Un errore frequente che molte famiglie commettono all'inizio dell'anno scolastico può favorire il bullismo. Questo errore è legato alla frase "Non immischiarti in problemi", che i genitori dicono spesso ai figli quando questi affrontano situazioni di conflitto a scuola. Questo atteggiamento può silenziare le vittime e ostacolare il rilevamento precoce del bullismo.
Secondo un rapporto dell'Università Complutense e della Fondazione ColaCao, in ogni classe ci sono due studenti che sono vittime di bullismo. Inoltre, ogni due aule, esiste un bullo. Questi dati evidenziano la gravità e la prevalenza del fenomeno nelle scuole.
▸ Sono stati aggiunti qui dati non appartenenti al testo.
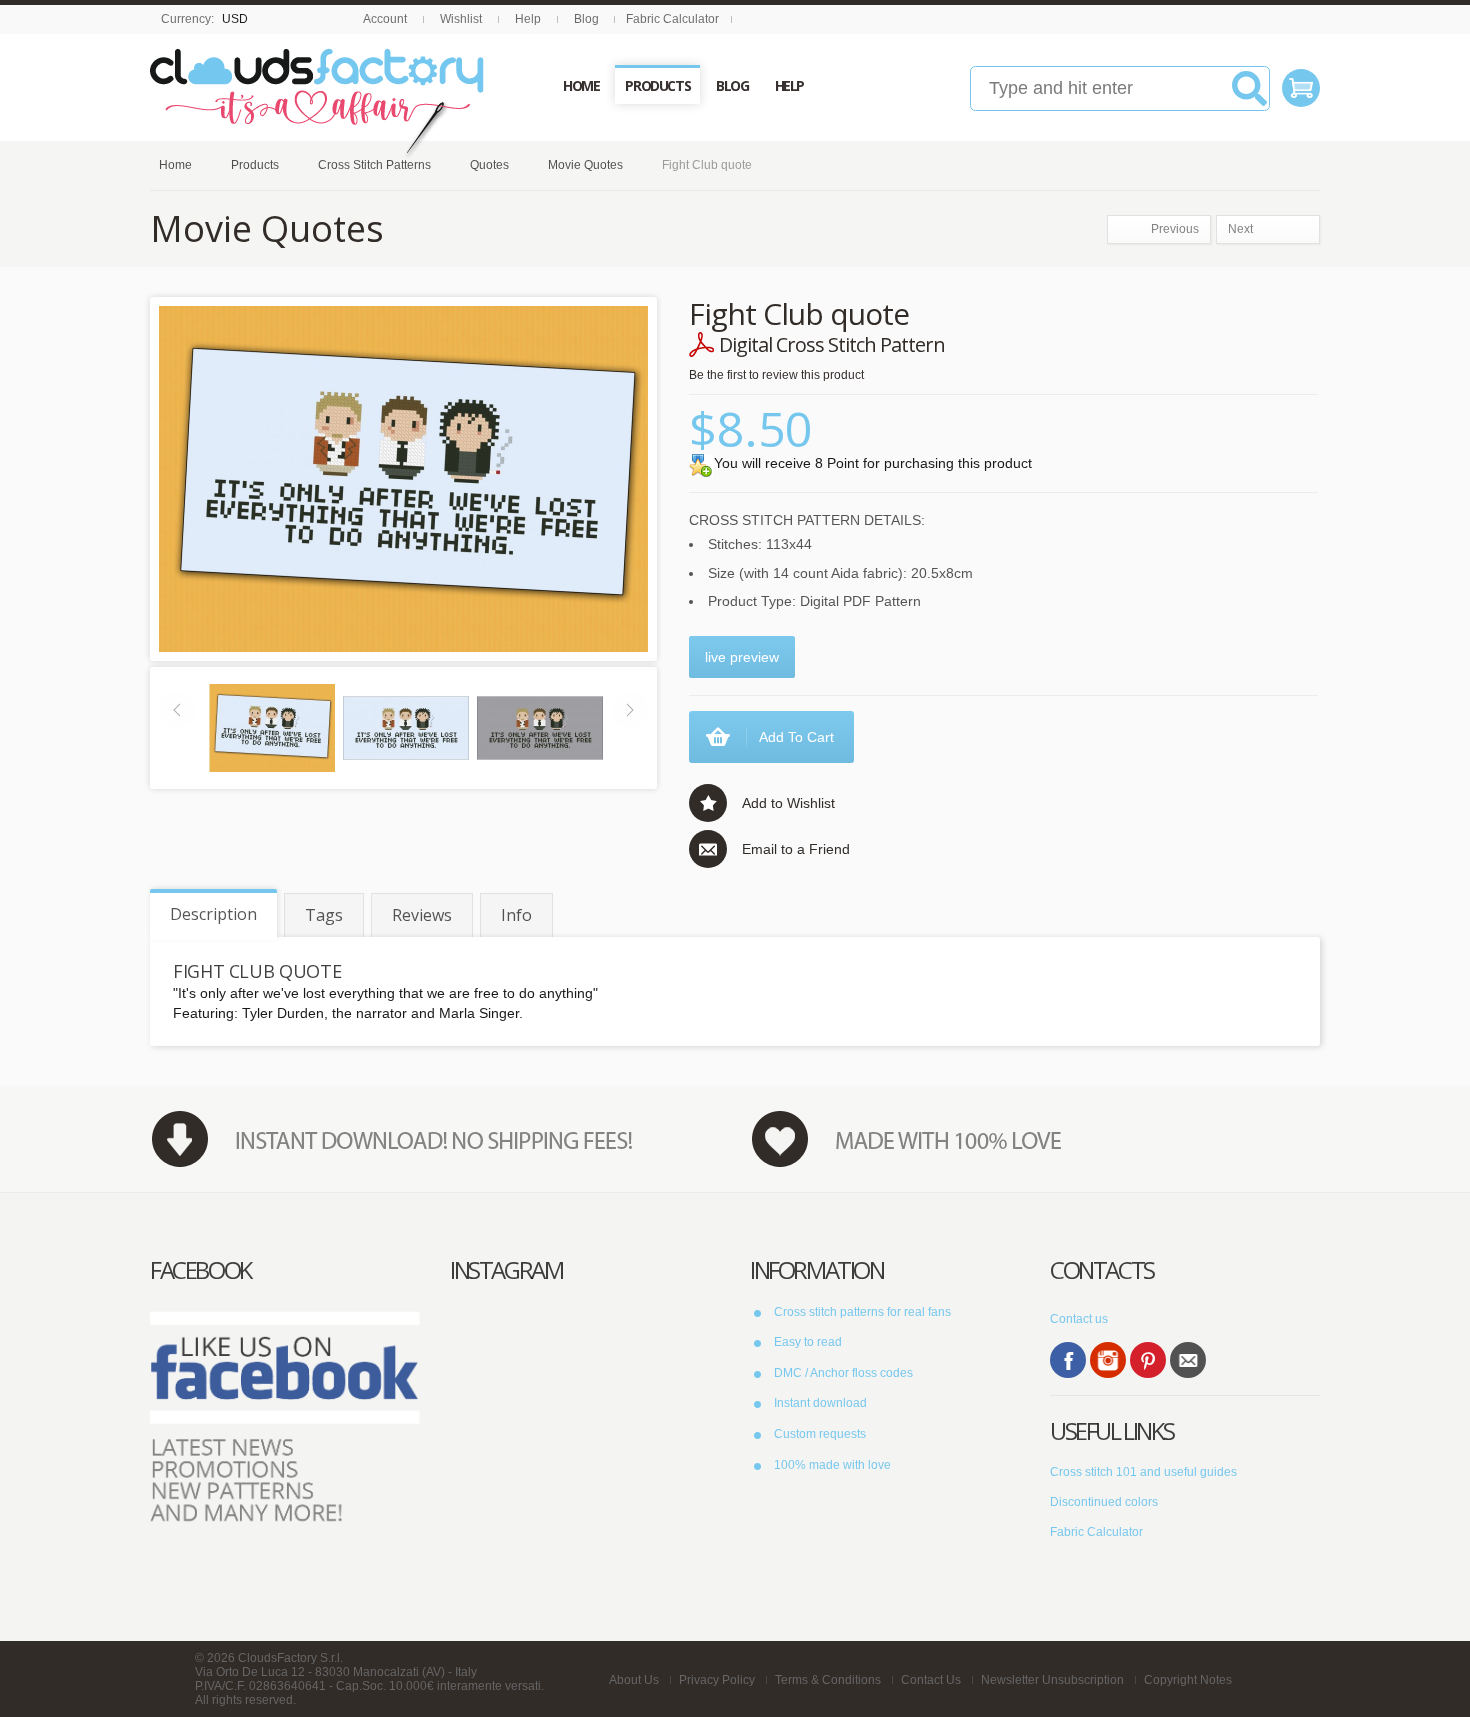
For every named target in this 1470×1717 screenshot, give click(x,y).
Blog (586, 19)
Il ritorno a scuola rappresenta un periodo di alto rischio per quanto riguarda il bullismo, poiché gli aggressori scelgono le loro vittime durante le prime settimane del corso. Questo è il momento in cui si stabiliscono le dinamiche che possono durare per tutto l'anno scolastico.
Per contrastare questa realtà e garantire che il ritorno a scuola avvenga senza problemi, è fondamentale il ruolo svolto sia dai centri scolastici che dalle famiglie. La vigilanza e la comunicazione aperta tra genitori e figli sono essenziali per identificare precocemente i segnali di bullismo.